広告では機動性を前面に押し出していました。“高度な科学技術計算も正確にこなす単精度10桁”と書かれているので、そちらの方面での活躍を狙ったのでしょう。

 奥行きが143mm、幅260mm、高さが34mmという“ほぼ”B5サイズで重量が約710g(乾電池含む)と、当時としてはかなりコンパクトに完成されています。搭載されているRAM容量は16KBで、32KBまでは拡張可能でした。もちろん、ACアダプタだけでなく乾電池で稼働させることもできるので、コンセントの無い場所での作業もOKです。カタログスペックによると、乾電池を使用したときは70時間使えると書かれていますが、丸三日間使えたのであれば電池の持ちはかなり良かったといえるでしょう。

 また、同時期に発売された音声認識パナボイス「JH-600」と接続することで、音声によるプログラムの入力やコントロールが可能と広告で謳われていました。

別の広告ページでは“持って歩ける高性能”を謳っていました。別売りのオプションが必要でしたが、この時代に音声でのコントロールが可能というのは、実用性は別としても時代の先を進んでいたと思います。
本体はケースの中に納められています。この状態で持ち歩けば、多少の汚れからは守ることが出来ます。
カバーを開けると、上部には簡易マニュアルが貼り付けられています。BASICは、JR-HuBASICと書かれていますが、名前から推察すると当時のハドソンが何らかの形で関わっていると思われます。

 解像度は、テキストは32文字×8行、グラフィックは192×64ドットとなっていて、5オクターブ単音で音を鳴らすことも出来ます。まずまずのスペックですが、定価が128,000円だったことを考えると、ゲームなどが目的であれば選択肢に入らないパソコンだったのは間違いないでしょう。サイプレスというソフトハウスがJR-200向けに十数本ほどソフトをリリースしていましたが、JR-800向けのタイトルは宣伝されておらず、今のところJR-800向けのゲームタイトル情報は不明な部分も多いです。

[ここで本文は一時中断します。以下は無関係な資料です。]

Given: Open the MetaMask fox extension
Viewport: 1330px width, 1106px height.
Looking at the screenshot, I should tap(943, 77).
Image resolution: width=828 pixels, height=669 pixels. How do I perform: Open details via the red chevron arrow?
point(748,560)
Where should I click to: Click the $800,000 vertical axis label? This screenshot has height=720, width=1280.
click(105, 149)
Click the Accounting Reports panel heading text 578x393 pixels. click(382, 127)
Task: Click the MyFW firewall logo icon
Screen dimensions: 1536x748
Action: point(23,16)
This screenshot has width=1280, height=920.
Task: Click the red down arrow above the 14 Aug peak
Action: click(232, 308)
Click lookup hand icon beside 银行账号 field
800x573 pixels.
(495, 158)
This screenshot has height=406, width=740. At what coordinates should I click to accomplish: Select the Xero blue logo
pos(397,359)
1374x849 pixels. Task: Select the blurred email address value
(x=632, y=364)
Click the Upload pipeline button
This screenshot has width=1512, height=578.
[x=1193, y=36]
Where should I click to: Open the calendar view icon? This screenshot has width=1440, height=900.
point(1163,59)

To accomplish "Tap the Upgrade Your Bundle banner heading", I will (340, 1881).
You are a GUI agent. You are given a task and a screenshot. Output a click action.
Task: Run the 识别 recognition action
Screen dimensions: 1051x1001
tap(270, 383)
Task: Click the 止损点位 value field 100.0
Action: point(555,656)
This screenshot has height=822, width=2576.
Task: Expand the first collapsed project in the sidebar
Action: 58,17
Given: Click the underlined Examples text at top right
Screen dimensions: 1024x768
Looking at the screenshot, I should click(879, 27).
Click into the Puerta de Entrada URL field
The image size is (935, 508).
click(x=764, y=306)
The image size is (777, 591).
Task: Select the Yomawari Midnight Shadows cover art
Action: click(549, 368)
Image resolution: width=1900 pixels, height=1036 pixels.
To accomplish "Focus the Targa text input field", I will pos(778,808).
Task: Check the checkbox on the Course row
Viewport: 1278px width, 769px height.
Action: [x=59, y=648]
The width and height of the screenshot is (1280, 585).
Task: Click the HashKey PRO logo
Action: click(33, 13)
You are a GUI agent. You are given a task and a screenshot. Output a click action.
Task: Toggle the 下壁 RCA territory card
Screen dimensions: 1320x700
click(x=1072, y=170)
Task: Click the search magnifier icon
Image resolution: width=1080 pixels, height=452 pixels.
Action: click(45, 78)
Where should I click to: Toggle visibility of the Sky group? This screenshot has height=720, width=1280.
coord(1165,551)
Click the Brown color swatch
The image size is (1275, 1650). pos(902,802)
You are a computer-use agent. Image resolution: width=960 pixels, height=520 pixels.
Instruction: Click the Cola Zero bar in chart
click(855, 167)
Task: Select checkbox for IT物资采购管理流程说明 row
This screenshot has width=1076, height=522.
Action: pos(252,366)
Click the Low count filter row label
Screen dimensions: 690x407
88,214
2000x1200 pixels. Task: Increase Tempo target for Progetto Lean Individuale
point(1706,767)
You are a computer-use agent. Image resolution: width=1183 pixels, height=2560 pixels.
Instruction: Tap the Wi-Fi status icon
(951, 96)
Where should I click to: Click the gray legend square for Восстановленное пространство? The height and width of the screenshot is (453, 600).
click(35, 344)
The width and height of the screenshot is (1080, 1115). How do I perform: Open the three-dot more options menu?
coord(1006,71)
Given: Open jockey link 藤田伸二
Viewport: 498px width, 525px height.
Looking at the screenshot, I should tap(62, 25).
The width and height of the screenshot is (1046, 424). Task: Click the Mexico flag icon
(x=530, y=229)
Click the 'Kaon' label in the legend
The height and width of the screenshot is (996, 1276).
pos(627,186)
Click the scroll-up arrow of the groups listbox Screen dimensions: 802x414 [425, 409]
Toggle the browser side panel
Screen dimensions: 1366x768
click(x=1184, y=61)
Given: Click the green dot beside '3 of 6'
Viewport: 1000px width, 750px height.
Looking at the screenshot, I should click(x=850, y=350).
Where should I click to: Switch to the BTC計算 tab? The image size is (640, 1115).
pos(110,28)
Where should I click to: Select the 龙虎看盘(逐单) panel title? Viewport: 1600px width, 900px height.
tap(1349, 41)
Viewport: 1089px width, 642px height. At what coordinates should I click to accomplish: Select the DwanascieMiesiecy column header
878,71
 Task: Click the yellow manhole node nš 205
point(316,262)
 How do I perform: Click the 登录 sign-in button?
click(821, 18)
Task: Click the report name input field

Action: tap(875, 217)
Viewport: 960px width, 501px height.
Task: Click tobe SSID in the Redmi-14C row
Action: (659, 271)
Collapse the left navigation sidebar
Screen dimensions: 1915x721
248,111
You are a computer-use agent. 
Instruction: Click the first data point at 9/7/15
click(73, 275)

キーはゴムなのでフニャフニャしていますが、慣れてしまえばサクサクと入力できます。

 実際に使用してみると、キーがJR-200などと同じゴムのためにタッチ感覚は良くないですが、思った以上に問題無く使えます。CTRLキーを押しながら入力すればBASICの各命令を一発で打ち込めるなど、使い慣れれば打鍵感以外に不満はなくなりそうです。電源のオンオフボタンが危なっかしい所に配置されていますが、間違えてオフを押しても今のPCでいうところのスリープモードに一瞬で入るだけです。オンのボタンを押せばレジュームされ、即座に作業が続けられるのは便利でした。

背面には左から電源接続端子、データレコーダへ接続するためのモニタ・リモコン・マイク端子、外部バスコネクタ、シリアル端子、液晶の視角調整ダイアルが用意されています。